Des fromageries ne font pas que des fromages mais polluent des cours d’eau…

Article de SOS LRC sur Les Rivières Comtoises meurent en silence, le 10 juin 2020

Rejets de la fromagerie de Noirefontaine

par SOS LRC

Suite à l’article paru ce matin dans l’Est Républicain donnant la parole au gérant de la fromagerie de Noirefontaine, nous saluons tout d’abord les engagements de la fromagerie. Nous continuerons de surveiller au plus près les rejets afin que ces épisodes de déversement ne se reproduisent plus.

Des cas de + en + nombreux

Les cas de pollutions à répétition de fromageries sur l’aire AOP Comté se sont multipliés ces dernières années.  L’augmentation de 24 % des volumes de lait produits n’y est peut-être pas étrangère. Nous assistons à un véritable problème général lié au Comté où les épandages de lisiers illégaux se multiplient, et sont pratiqués de manière courante au cœur de l’hiver. 

La profession s’oppose de manière vigoureuse au principe d’une date d’arrêt des épandages en automne prise par un arrêté préfectoral. Alors que tous les pays européens et d’autres régions françaises appliquent cette interdiction dans le cadre de la directive Nitrate. Les excès de lisiers sont traités comme des déchets confiés aux rivières karstiques pourtant scientifiquement reconnues comme très fragiles. 

La publicité VS la réalité

Dans ce contexte de laxisme général, il est sans doute aussi banal que les step des fromageries confient leurs effluents incomplètement traités à ces mêmes rivières. L’AOP Comté consacre un énorme budget à sa communication et soignent son image dans les plus grands médias. Image de plus en plus éloignée de la réalité. 

Un ruisseau tari 6 mois de l’année

 Christian Triboulet, co animateur du collectif, est cité dans l’article de l’Est Républicain « il n’y a rien de grave selon l’analyse de l’eau, mais le ruisseau est foutu, il n’y a plus de vie aquatique ».

La réponse des responsables de la fromagerie est édifiante le ruisseau est tari six mois par an de toute façon ».”

C’est faire peu de cas des milieux naturels que de penser que la pollution n’est pas grave puisque que le ruisseau est à sec une bonne partie de l’année.

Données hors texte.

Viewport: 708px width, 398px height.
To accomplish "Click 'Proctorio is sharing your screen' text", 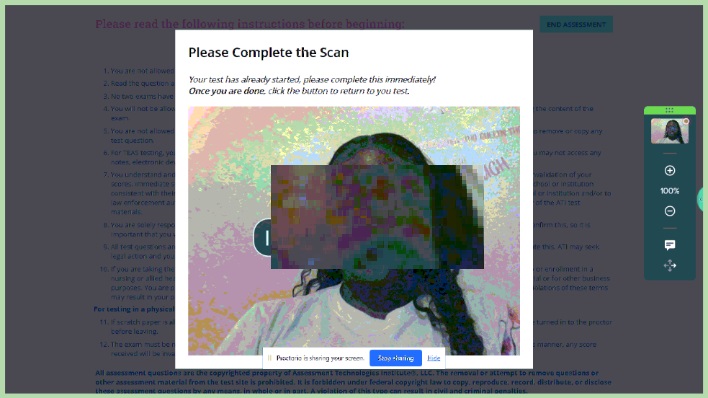I will click(320, 358).
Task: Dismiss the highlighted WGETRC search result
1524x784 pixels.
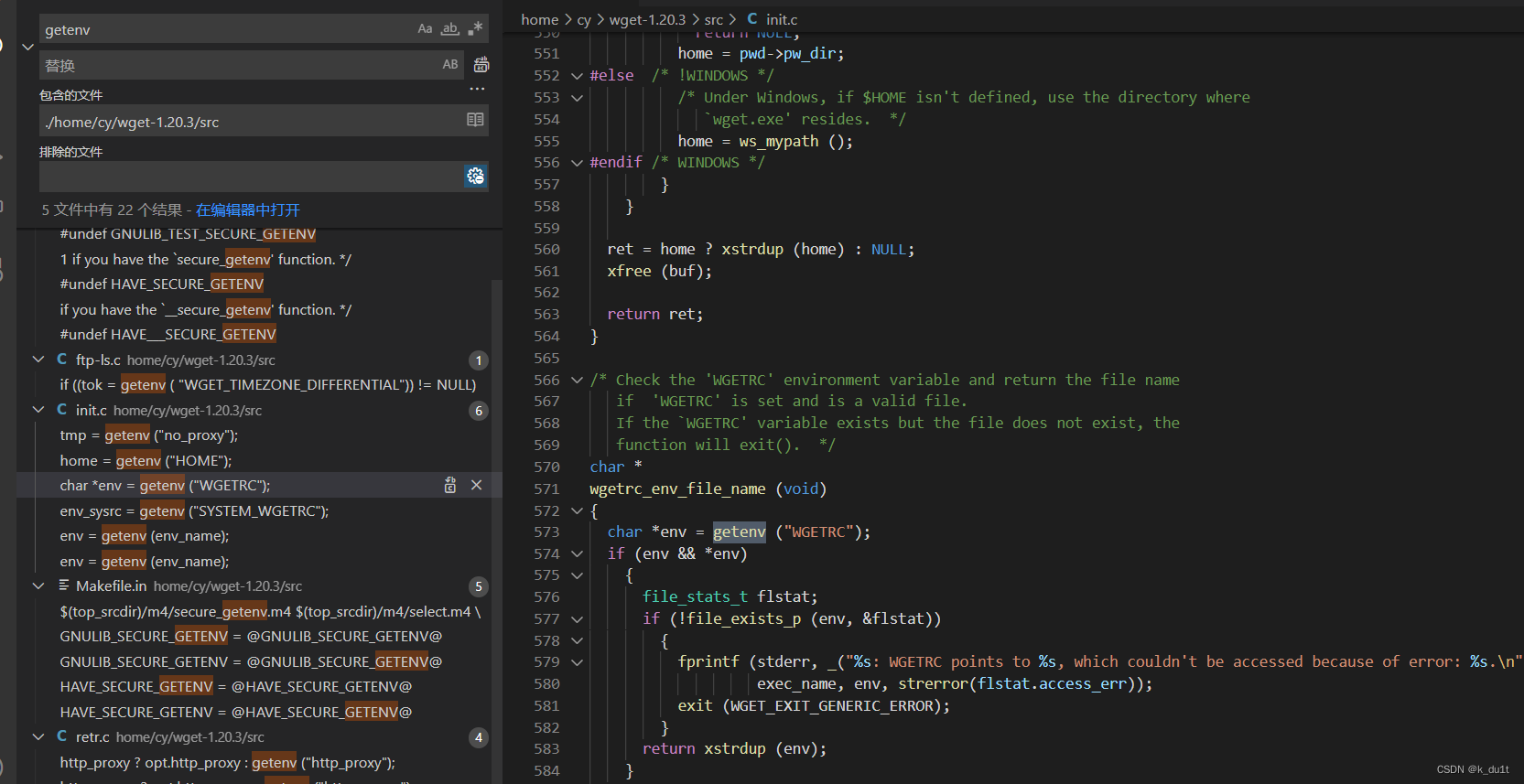Action: tap(476, 486)
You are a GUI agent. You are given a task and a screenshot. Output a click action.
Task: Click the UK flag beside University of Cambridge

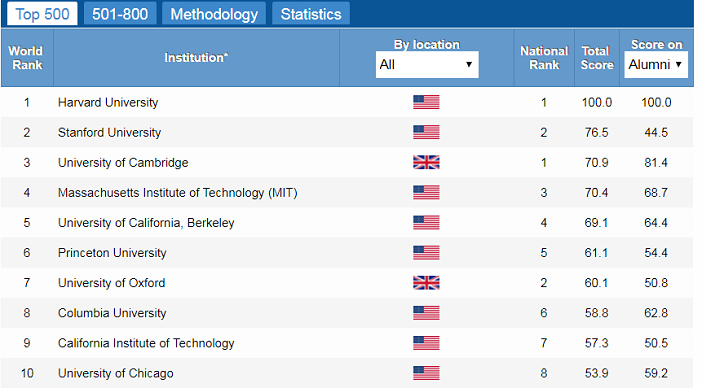point(426,162)
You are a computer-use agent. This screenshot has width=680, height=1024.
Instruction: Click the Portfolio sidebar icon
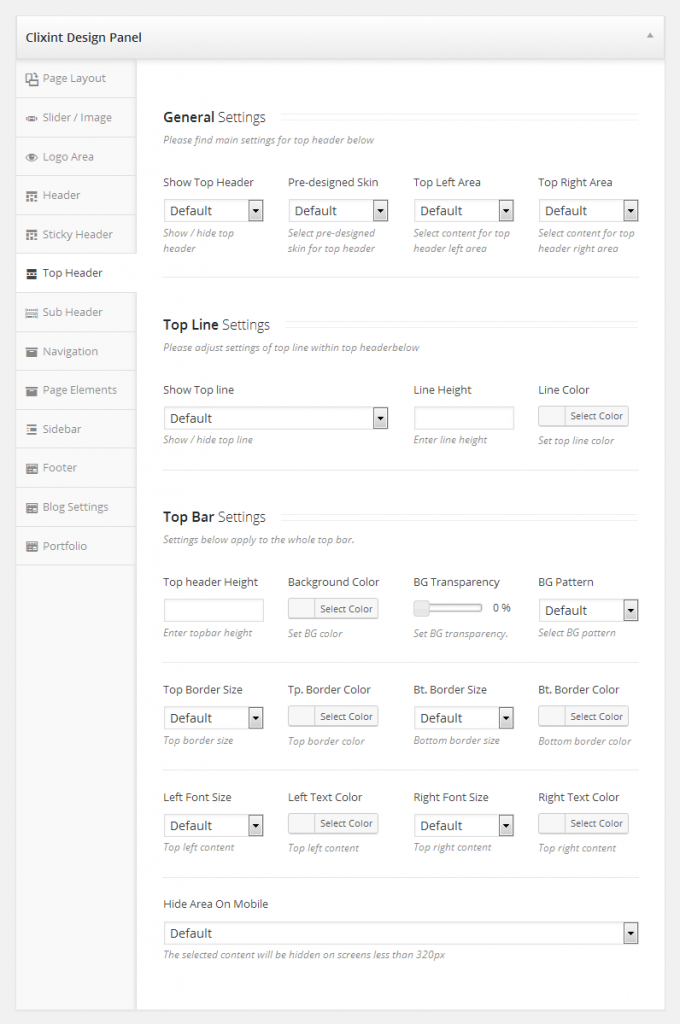[32, 547]
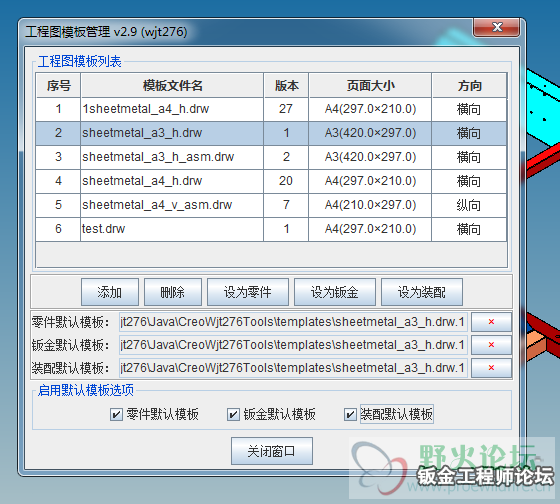Set selected template via 设为零件

pyautogui.click(x=248, y=292)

Dans les ruisseaux qui s’assèchent, non seulement  il existe toujours de la vie mais en plus, ils servent de points de reproduction à de nombreuses espèces d’invertébrés et sont indispensables à la biodiversité. De plus, ces débordements rejoignent le Doubs tout proche avec là aussi des conséquences sur la qualité de l’eau.

Des méthodes “agressives” ?!

Enfin, taxer les méthodes du collectif “d’agressives” est bien dans la ligne de la cellule Demeter. Les associations ont-elles déjà épandu du fumier devant les préfectures ?

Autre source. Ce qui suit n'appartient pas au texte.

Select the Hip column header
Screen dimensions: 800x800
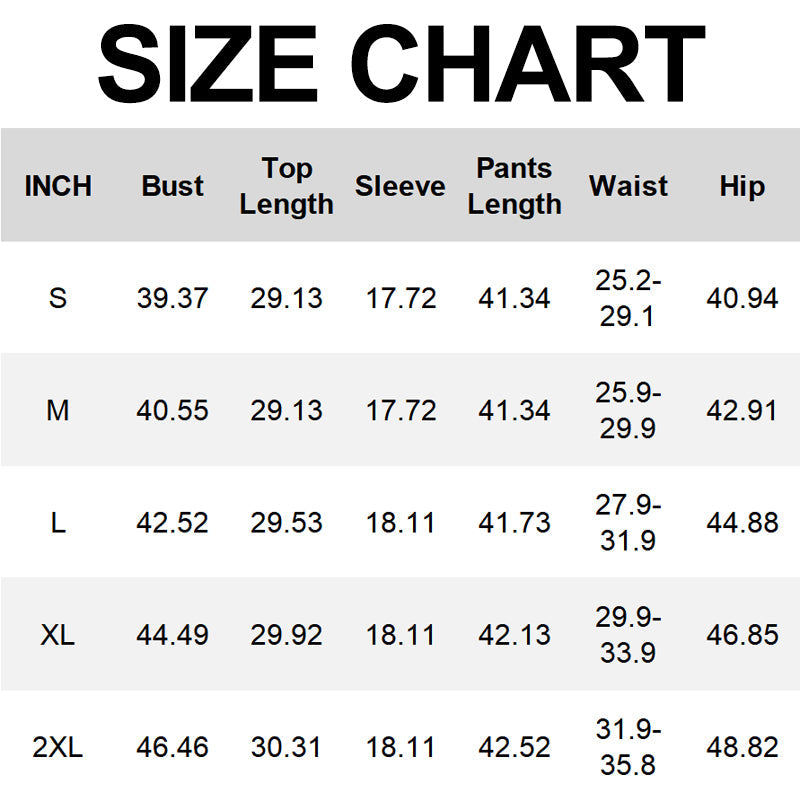(742, 186)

Les associations consacrent des milliers d’heures de bénévolat à la défense des biens communs, l’eau et les rivières. Rôle que l’Etat devrait assurer.  Biens communs que les activités économiques devraient respecter au plus haut point, d’autant plus quand on est une AOP et qu’on construit son image sur le respect de la nature et qu’on dispose de moyens financiers exceptionnels dans le milieu agricole.

Notre combat continue

Les associations continueront à soulever les problèmes de dysfonctionnements des step des fruitières et des fromageries, les arrachages de haies, les épandages illégaux et iront en justice chaque fois qu’elles l’estiment juste et nécessaire.